Just when you think the D-Backs have it figured out, Friday's 5-4 loss to the Marlins sends fans back to their fingernail chewing. A strong starting pitching effort is wasted by sloppy play in the field (two errors and another that wasn't ruled that way), poor at-bats with runners in scoring position and a bullpen meltdown by Jon Rauch. Yikes, that all sounds pretty familiar. How good would a three-game lead over the Dodgers have looked with 30 to play?

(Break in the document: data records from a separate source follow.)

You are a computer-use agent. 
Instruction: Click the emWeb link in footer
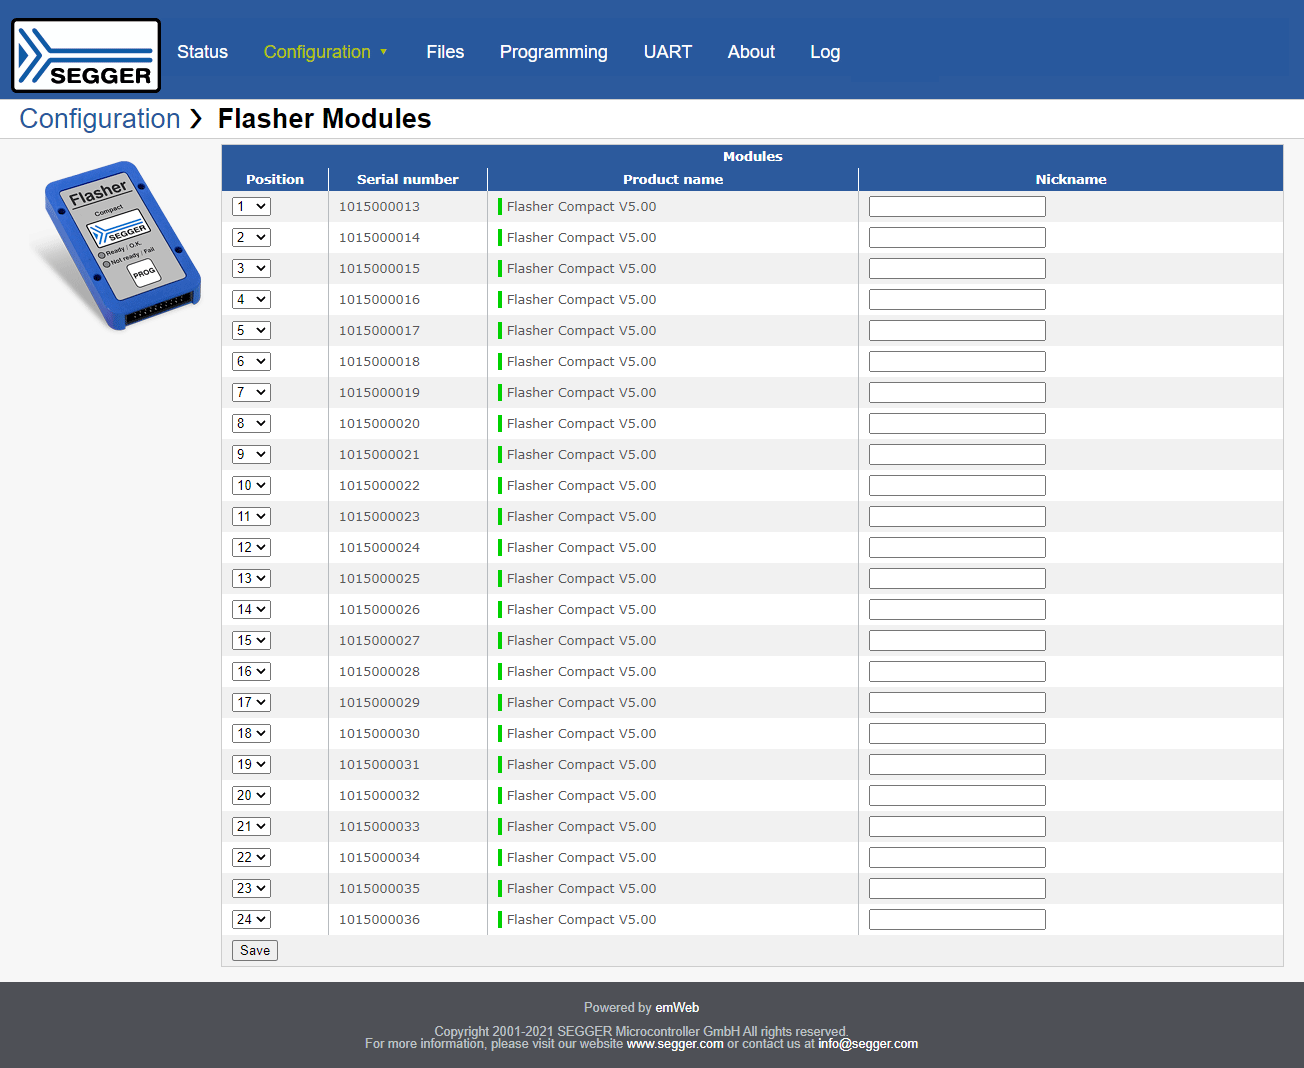pyautogui.click(x=677, y=1008)
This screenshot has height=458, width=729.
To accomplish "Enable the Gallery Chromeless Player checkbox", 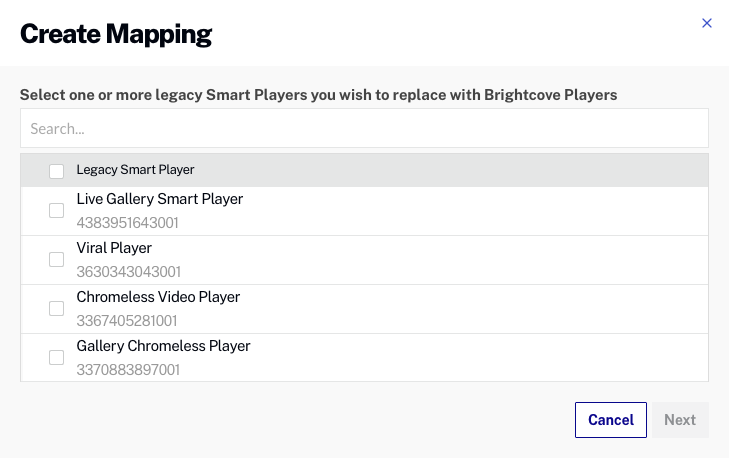I will [x=57, y=357].
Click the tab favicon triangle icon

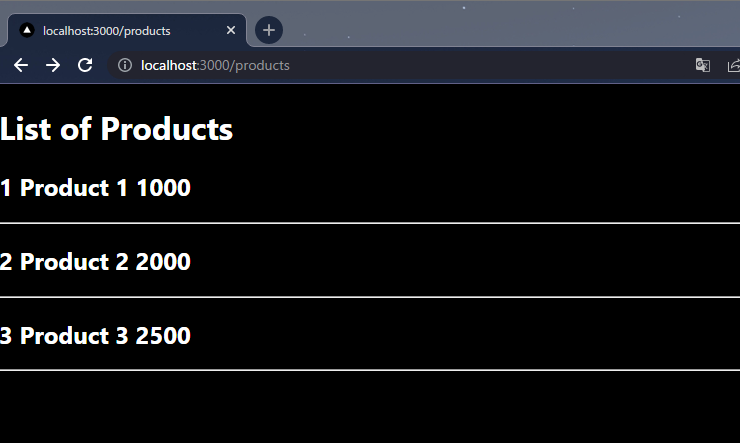pos(27,30)
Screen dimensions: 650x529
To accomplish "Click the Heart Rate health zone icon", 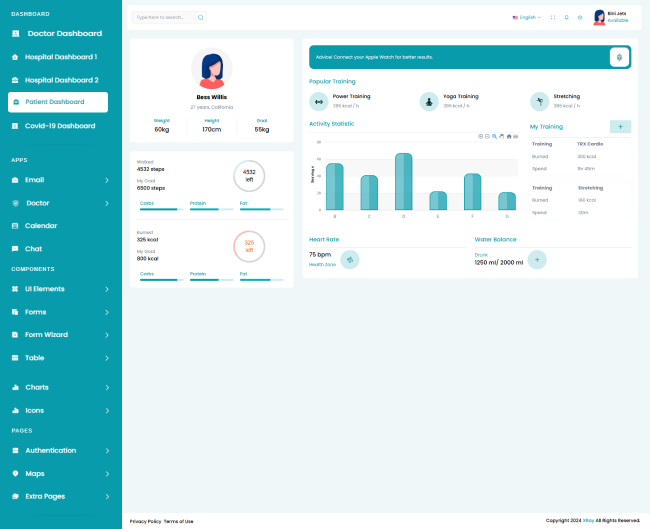I will pyautogui.click(x=350, y=260).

What a performance by U.S. women's basketball, destroying Australia in the gold medal game and continuing their incredible dominance (33 straight wins, four gold medals) in Olympic play. Cappie Pondexter and Diana Taurasi did the Mercury proud. Hopefully, they have something left for the final two weeks of the regular season, and that they had a talk with Penny Taylor while they were in Beijing.
And the new starting quarterback for the San Francisco 49ers is ... J.T. O'Sullivan? No, not J.P. Losman - J.T. O'Sullivan. Exactly how bad is Alex Smith?
If, as expected, he wins the honor this season, Brandon Webb (two) and Randy Johnson (four) will have combined for six National League Cy Young Awards in the 11-year history of the Arizona Diamondbacks. That will tie the Braves and Phillies for the most Cy Young Awards in the Senior Circuit since 1967, when the award was first given out to each league.
Consider that for a moment. Colorado and Florida have been around since 1993 - the Marlins have two titles and the Rockies have been to a World Series - but neither team has a single Cy Young in 30 combined years. And the Cincinnati Reds? None in four-plus decades.
Here's the breakdown at present:
Atlanta (6): Tom Glavine (1991); Greg Maddux (1993-95) and John Smoltz (1996).
Philadelphia (6): Steve Carlton (1972, 77, 80, 82); John Denny (1983) and Steve Bedrosian (1987).
Arizona (5): Randy Johnson (1999-2002); Brandon Webb (2006).
Chicago (4): Ferguson Jenkins (1971); Greg Maddux (1992); Rick Sutcliffe (1984) and Bruce Sutter (1979).
Los Angeles (4): Eric Gagne (2003); Orel Hershiser (1988); Mike Marshall (1974); Fernando Valenzuela (1981)
New York Mets (4): Dwight Gooden (1985) and Tom Seaver (1969, 73, 75).
San Diego (4): Mark Davis (1989); Randy Jones (1976); Jake Peavy (2007) and Gaylord Perry (1978).
St. Louis (3): Chris Carpenter (2005) and Bob Gibson (1968, 70).
Houston (2): Roger Clemens (2004) and Mike Scott (1986).
Montreal (1): Pedro Martinez (1997).
Pittsburgh (1): Doug Drabek (1990).
San Francisco (1): Mike McCormick (1967).
Teams without an NL Cy Young Winner: Cincinnati; Colorado; Florida and Milwaukee (since moving in 1998).